Data extracts -
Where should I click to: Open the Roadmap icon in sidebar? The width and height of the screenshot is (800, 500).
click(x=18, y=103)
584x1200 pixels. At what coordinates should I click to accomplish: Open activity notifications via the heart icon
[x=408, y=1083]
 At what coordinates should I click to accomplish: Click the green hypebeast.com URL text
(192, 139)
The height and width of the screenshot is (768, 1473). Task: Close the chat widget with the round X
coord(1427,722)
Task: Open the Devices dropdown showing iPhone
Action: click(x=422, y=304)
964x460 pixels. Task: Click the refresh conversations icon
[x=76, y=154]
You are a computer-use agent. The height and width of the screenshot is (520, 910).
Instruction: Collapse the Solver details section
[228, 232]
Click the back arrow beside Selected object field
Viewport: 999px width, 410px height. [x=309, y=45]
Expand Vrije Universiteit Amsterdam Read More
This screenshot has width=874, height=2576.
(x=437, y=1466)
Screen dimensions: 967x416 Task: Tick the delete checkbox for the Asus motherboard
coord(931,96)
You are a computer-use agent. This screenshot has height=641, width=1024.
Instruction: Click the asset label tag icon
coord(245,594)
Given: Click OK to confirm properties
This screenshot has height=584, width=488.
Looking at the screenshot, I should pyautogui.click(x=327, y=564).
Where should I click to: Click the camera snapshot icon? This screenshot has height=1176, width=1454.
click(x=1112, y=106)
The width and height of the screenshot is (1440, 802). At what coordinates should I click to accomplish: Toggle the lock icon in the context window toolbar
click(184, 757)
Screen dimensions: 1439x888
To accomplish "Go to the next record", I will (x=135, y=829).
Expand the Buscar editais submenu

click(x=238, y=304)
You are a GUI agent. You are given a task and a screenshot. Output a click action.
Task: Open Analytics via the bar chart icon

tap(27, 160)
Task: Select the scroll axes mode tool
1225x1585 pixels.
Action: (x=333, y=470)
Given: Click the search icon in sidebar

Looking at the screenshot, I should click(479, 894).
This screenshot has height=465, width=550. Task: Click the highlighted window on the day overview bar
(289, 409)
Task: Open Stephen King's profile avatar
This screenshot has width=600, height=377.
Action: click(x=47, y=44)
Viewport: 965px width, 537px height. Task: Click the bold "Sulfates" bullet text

Brief -
In the lines above, find the word "computer" and copy every line it occurs in.

Response -
You are a computer-use agent. The height and width of the screenshot is (520, 910).
You are a computer-use agent. This screenshot has height=641, width=1024.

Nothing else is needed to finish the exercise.